SOURCE DOCUMENT
:::::

To properly appreciate Gi-hun’s decision, it is important to remember that the South Korean dictatorships prioritized the creation of a national automobile industry as a means of creating a modern industrial economy, while the democratic governments of the post-1987 period saw the auto industry as a means of competing against their former colonizers, Japan. The Korean auto industry became the site of some of the most militant labor protests in East Asian history. Auto workers were key participants in the June Democratic Struggle, as well as the formation of the Korean Confederation of Trade Unions in the mid-1990s. What this history means is that Gi-hun is motivated not just by the desire for personal redemption, but by the memory of a past industrial solidarity and by the sting of a wounded national masculinity.

 

Gi-hun’s mixture of personal and political motivations is paralleled by those of the five other contestants he befriends during the course of the contest, shown in Figure 3 below:

 

Figure 3. From left to right, Sang-woo, Gi-hun, Ji-yeong, Sae-byeok, Il-nam and Ali.

 

The panel on the far left depicts Sang-woo Cho (played by Hae-soo Park) as player 218, a junior classmate of Gi-hun who is trying to redeem himself after going bankrupt trading financial securities. He is standing next to Gi-hun Seong himself (Gi-hun is actually player 456 – the “5” is visible on his white T-shirt – but is temporarily wearing contestant 001’s tracksuit during that particular episode). 

 

The center panel shows Ji-yeong (played by Yoo-mi Lee) as player 240, standing next to Sae-byeok Kang (played by HoYeon Jung) as player 067. Ji-yeong is on the run from the police after killing her abusive father, while Sae-byeok is an exile from North Korea seeking the funds to rescue her younger brother from North Korea’s dismal presidential monarchy.

 

The panel to the far right depicts an elderly man named Il-nam Oh as player 001. He is played by legendary Korean theater actor Yeong-su O, renowned for his portrayals of Buddhist monks as well as his roles in Korea’s version of the Shakespearean stage. While his reasons for entering the game are not immediately clear, he is in the late stages of a terminal ailment, and his uniformly benevolent and grandfatherly behavior towards the other contestants suggests he only wants the prize as a means of helping a needy member of his extended family. To Il-nam’s right is Ali Abdul (played by Anupam Tripathi) as player 199, a migrant worker from Pakistan who was swindled by his unscrupulous Korean employer and is just trying to support his wife and daughter.

 

The character of Ali is interesting for two reasons. First, this is one of the first positive depictions of South Korea’s community of 2 million foreign immigrants (about 4% of its total population) in Korea’s heretofore monocultural mass media. Second, it is overt acknowledgement of the vast South Asian audience for Korean technology and media exports. Ali became one of the unofficial fan favorites of the series, propelling Tripathi (who is from New Delhi, India and who speaks fluent Korean) to overnight stardom.

 

For most of the series, these six positive characters face off against two minor villains. These latter are rival contestants Deok-su Jang (played by Sung-tae Heo) as player 101, a gangster on the run from his mob boss, and Mi-nyeo Han (played by Joo-ryoung Kim) as player 212, an untrustworthy con artist. The solitary moment of poetic justice in the series is watching Deok-su and Mi-nyeo constantly attempt to swindle the other contestants and each other, but succeed only in triggering their reciprocal demise.

:::::

EXERCISE
Repeat the passage on Gi-hun and his fellow contestants, starting with "Gi-hun’s mixture of" and going on through "that particular episode).", substituting "uniform" for "tracksuit".

:::::

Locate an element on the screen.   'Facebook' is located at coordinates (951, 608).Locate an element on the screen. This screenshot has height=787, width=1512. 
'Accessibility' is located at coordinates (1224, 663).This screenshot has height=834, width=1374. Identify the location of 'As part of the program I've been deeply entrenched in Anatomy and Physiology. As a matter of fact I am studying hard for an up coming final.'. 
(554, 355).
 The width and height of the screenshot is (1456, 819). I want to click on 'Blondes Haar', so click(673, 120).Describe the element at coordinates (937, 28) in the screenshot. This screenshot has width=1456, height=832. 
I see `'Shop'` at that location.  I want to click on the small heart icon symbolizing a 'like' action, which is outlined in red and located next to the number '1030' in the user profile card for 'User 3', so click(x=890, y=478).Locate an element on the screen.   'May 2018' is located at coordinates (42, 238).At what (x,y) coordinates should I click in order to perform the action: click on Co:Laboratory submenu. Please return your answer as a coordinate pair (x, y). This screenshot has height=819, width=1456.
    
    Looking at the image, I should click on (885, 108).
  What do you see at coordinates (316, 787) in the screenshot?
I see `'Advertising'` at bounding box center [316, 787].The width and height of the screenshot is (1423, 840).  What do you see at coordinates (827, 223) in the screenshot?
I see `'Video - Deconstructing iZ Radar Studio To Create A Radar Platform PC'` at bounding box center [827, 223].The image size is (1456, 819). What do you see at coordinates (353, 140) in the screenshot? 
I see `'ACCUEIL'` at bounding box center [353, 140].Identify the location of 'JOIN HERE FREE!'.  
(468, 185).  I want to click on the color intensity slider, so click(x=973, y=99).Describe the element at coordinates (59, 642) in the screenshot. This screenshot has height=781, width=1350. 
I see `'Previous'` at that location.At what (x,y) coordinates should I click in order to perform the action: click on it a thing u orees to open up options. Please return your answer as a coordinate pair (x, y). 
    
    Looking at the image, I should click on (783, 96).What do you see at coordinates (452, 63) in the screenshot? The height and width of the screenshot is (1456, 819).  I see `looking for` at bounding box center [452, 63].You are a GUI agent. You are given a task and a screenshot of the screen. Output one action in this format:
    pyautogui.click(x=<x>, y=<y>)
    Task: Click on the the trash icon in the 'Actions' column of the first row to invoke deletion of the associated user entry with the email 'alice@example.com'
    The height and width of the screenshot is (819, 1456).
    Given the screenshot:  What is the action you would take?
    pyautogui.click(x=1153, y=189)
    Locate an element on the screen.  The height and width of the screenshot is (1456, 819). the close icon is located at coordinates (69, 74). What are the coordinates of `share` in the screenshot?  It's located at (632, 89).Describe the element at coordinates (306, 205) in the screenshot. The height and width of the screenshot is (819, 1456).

:::::

EXPECTED OUTPUT
Gi-hun’s mixture of personal and political motivations is paralleled by those of the five other contestants he befriends during the course of the contest, shown in Figure 3 below:

 

Figure 3. From left to right, Sang-woo, Gi-hun, Ji-yeong, Sae-byeok, Il-nam and Ali.

 

The panel on the far left depicts Sang-woo Cho (played by Hae-soo Park) as player 218, a junior classmate of Gi-hun who is trying to redeem himself after going bankrupt trading financial securities. He is standing next to Gi-hun Seong himself (Gi-hun is actually player 456 – the “5” is visible on his white T-shirt – but is temporarily wearing contestant 001’s uniform during that particular episode).